> **Extract provided**
--- START ---
With its official opening at the end of August, the Literacy and Technology Resource Center in Lehman College's Speech and Hearing Center now provides graduate students with specialized tools, including new, cutting-edge software programs, to better diagnose and treat people with reading and writing disorders.

"These new resources will be life-changing for Lehman's Speech-Language-Hearing Sciences faculty and the graduate students-clinicians in the program—as well as for the clients they serve," said Leslie Grubler, director of Clinical Education and Clinical Services in the Department of Speech-Language-Hearing Sciences.

Many students in Lehman's master's degree program in Speech-Language Pathology, which puts them on track for certification and licensing in the field, begin working with local students and other Bronx clients with speech and language deficits. In fact, close to 80% of Lehman's students end up getting jobs in the borough’s schools, said Grubler. With this in mind, she added, it is hoped that the new resource center will help raise the low literacy rates that continue to plague a good percentage of the borough’s residents, especially school age children.
--- END ---
> **Data extract**
--- START ---
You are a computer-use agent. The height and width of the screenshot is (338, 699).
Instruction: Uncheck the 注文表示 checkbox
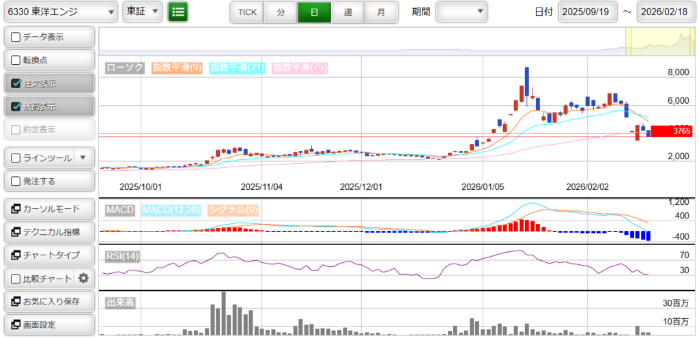(x=16, y=83)
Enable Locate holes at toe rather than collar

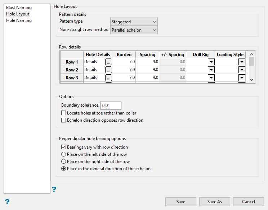[x=64, y=113]
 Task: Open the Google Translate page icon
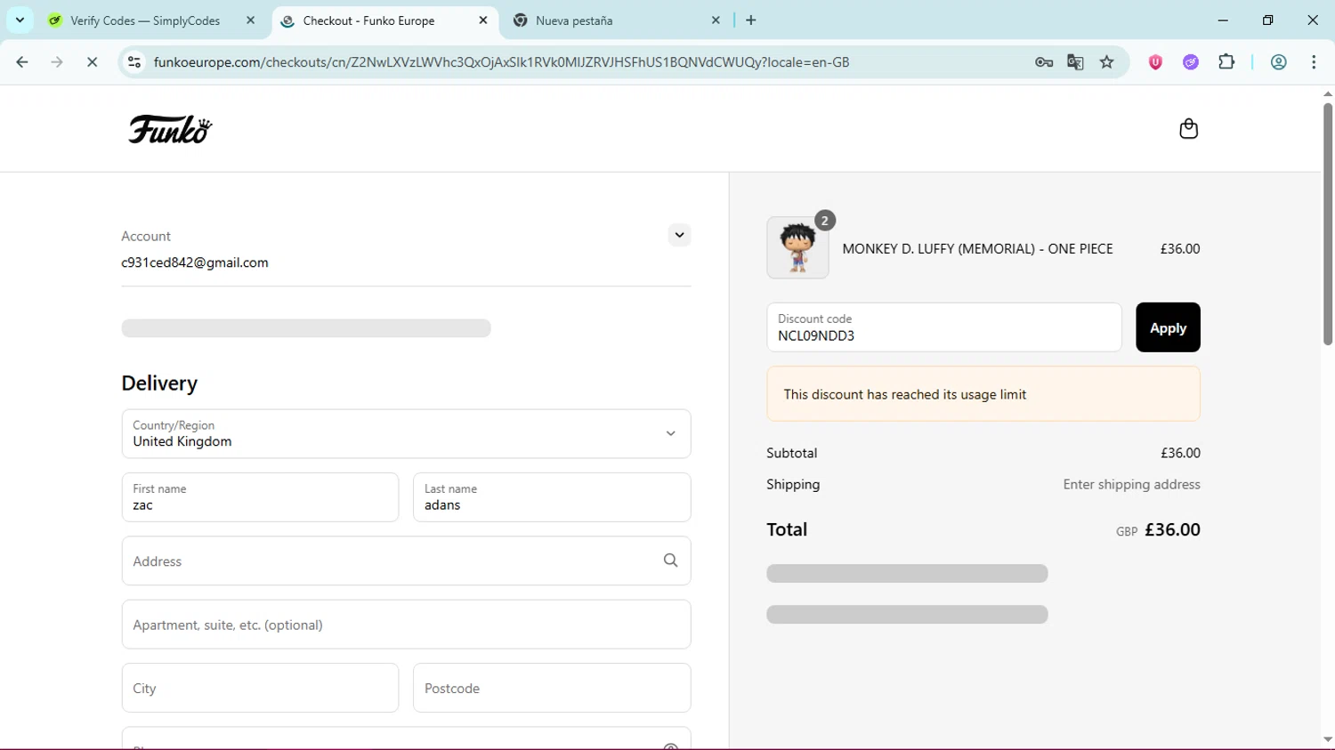tap(1075, 62)
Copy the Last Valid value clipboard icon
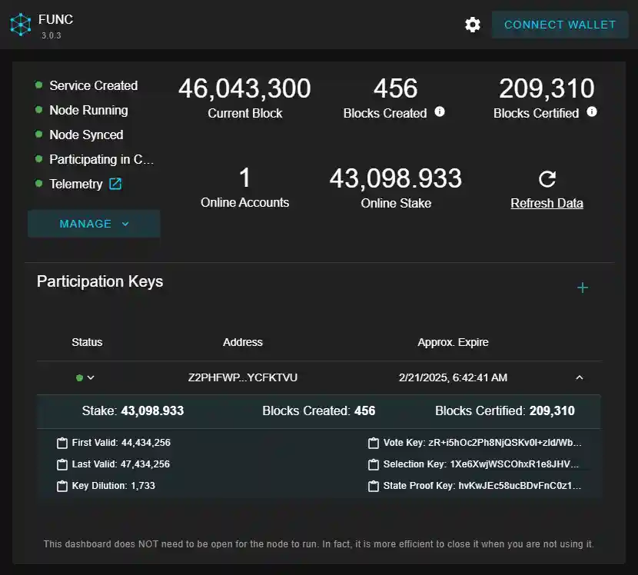Screen dimensions: 638x575 (64, 464)
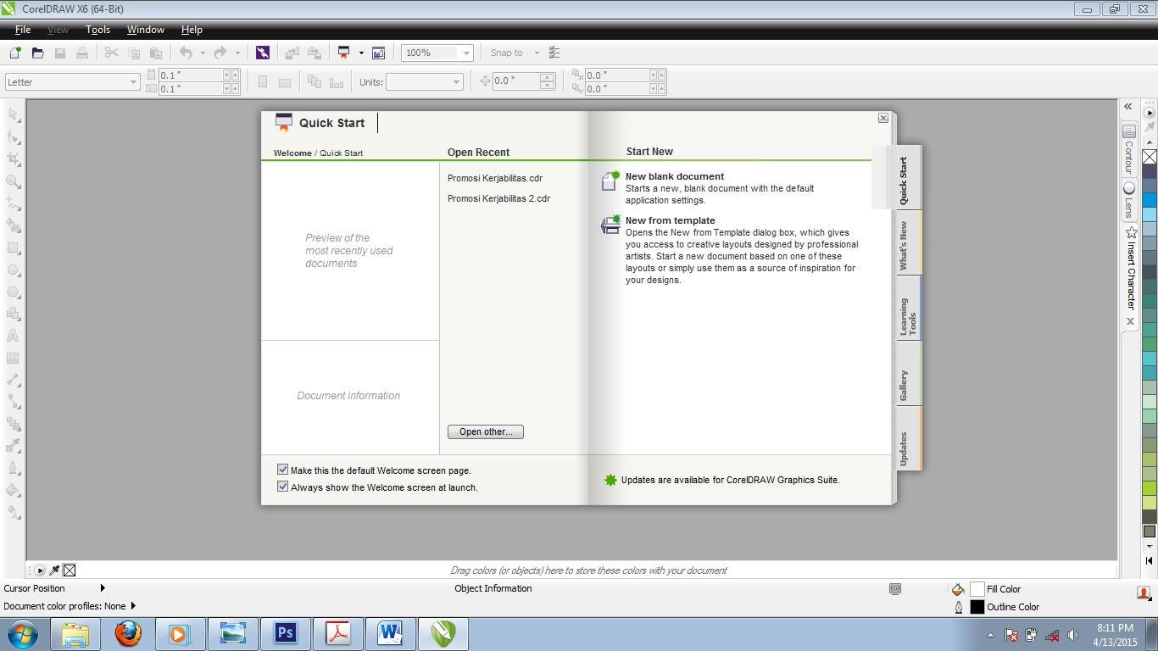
--- END ---
> **Brief**
Return the passage about Lehman College's new literacy resource center verbatim, from "With its official" up to and including "of Speech-Language-Hearing Sciences.".

> **Answer for the task**
With its official opening at the end of August, the Literacy and Technology Resource Center in Lehman College's Speech and Hearing Center now provides graduate students with specialized tools, including new, cutting-edge software programs, to better diagnose and treat people with reading and writing disorders.

"These new resources will be life-changing for Lehman's Speech-Language-Hearing Sciences faculty and the graduate students-clinicians in the program—as well as for the clients they serve," said Leslie Grubler, director of Clinical Education and Clinical Services in the Department of Speech-Language-Hearing Sciences.